Anthropogenic subterranean freshwater

biome is comprised these Ecosystem Functional Groups (EFG): Water pipes and subterranean canals, Flooded mines and other voids. The Artificial subterranean freshwaters biome includes aquatic systems in underground canals, drains, sewers, water pipes and flooded mines constructed by humans. These are usually well connected to surface waters. The availability of resources is largely a function of source waters and the water regime, which varies from permanent to intermittent with low to high flow velocity or, in the case of flooded mines, negligible flow. Sunlight is absent or, if it diffuses through vents and portals (as in some canals), it is generally too dim to support photosynthesis. Algae may nonetheless be transported through these systems depending on the water of source. Although primary productivity is low and energy is supplied from allochthonous sources, secondary productivity by heterotrophic microbes in biofilms and in the water column may be high in sewers and drains where organic Carbon, nutrients and dissolved oxygen are abundant. This may support several tiers of detritivores and predators, including microscopic invertebrates, macro-invertebrates, and small vertebrates, including rodents and fish. Anaerobic bacteria may be important components of the trophic network where organic Carbon and nutrients are abundant but dissolved oxygen is scarce due to either low aeration or high microbial activity. In water supply pipes, low levels of organic carbon and nutrients exacerbate constraints on productivity imposed by the absence of light. Trophic webs within pipes are truncated and simple, and the mostly transitory biota reflects that of source waters.

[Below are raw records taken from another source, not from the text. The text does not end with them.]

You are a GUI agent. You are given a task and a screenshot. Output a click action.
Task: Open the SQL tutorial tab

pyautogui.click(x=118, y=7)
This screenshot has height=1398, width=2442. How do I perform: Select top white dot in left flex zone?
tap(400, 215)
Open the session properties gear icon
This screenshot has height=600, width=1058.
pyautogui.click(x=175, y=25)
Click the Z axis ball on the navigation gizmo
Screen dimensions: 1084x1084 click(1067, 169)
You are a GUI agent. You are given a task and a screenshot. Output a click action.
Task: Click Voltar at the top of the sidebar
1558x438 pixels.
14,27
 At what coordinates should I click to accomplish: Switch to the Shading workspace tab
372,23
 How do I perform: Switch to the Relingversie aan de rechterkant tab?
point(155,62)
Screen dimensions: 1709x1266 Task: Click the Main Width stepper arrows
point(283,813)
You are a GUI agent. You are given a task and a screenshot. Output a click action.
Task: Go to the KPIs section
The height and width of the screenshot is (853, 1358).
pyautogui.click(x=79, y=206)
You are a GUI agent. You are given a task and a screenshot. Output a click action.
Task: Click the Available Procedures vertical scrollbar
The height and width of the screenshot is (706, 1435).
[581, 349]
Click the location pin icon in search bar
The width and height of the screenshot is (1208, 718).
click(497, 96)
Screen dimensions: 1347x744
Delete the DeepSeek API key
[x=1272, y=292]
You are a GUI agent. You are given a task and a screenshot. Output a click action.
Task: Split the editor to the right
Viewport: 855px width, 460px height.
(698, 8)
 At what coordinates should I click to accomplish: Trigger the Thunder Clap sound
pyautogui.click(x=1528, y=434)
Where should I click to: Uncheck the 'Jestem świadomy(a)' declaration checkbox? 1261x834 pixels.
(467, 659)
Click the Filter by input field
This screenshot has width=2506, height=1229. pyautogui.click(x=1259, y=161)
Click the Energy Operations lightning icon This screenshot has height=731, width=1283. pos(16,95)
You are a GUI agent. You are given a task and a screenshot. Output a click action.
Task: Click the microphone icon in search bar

Subterranean tidal systems

biome is comprised these Ecosystem Functional Groups (EFG): Anchialine caves, Anchialine pools, and Sea caves. The subterranean tidal biome includes coastal pools and subterranean voids with a partially or entirely submerged connection to marine waters. Like all other subterranean ecosystems, sunlight is absent or too dim to sustain photosynthesis. Marine shelf ecosystems (M1), terrestrial aquifers (SF1) and surface coastal systems (T, MT) connected to these subterranean systems are their sources of allochthonous energy, nutrients and oxygenation. Food and energy availability are influenced by in situ microbial processing (biogeochemical transformation) of these allochthonous organic matter inputs. The marine interface, a typical feature of coastal aquifers and subterranean estuaries, also generates a marked salinity gradient is the primary zone of biogeochemical cycling. In carbonate and volcanic geologies, the salinity gradient can often be observed in the flooded pools, voids, and caves as a halocline (a sharp salinity gradient in the water column), which is not present in other subterranean environments. In comparison to other subterranean ecosystems, diverse assemblages of chemoautotrophic and heterotrophic microbes, as well as scavengers, filter feeders and predators. Physiological traits enabling osmotic regulation allow some species to transit across haloclines between the fresh- and saline waters. In dark sections of the subterranean marine systems where photoautotrophs are absent, trophic webs are truncated. Some of the subterranean marine biota belong to lineages otherwise restricted to the deep sea floor (M3), and share traits with those in other low- productivity, dark biomes, including depigmentation, reduced visual organs, increased tactile and chemical sensitivity, low fecundity, long lifespans, and slow metabolism and growth rates. Tides are an important means of hydrological mixing, resource flux, biotic dispersal and perturbation. In subterranean tidal systems with more direct connections to the sea, marine suspension feeders, particularly sponges and other sessile invertebrates, are dominant. Farther into marine and anchialine caves, where tidal flushing and water exchange diminishes or disappears, the fauna consists of stygobitic crustaceans, annelids and several other faunal groups (i.e. strictly subterranean aquatic fauna that complete their entire life in this environment).


Inland Un- or Sparsely Vegetated biome is comprised of Underground systems, Inland rock formations, and Other (inland un- or sparsely vegetated)


Not defined as a land cover / ecosystem type.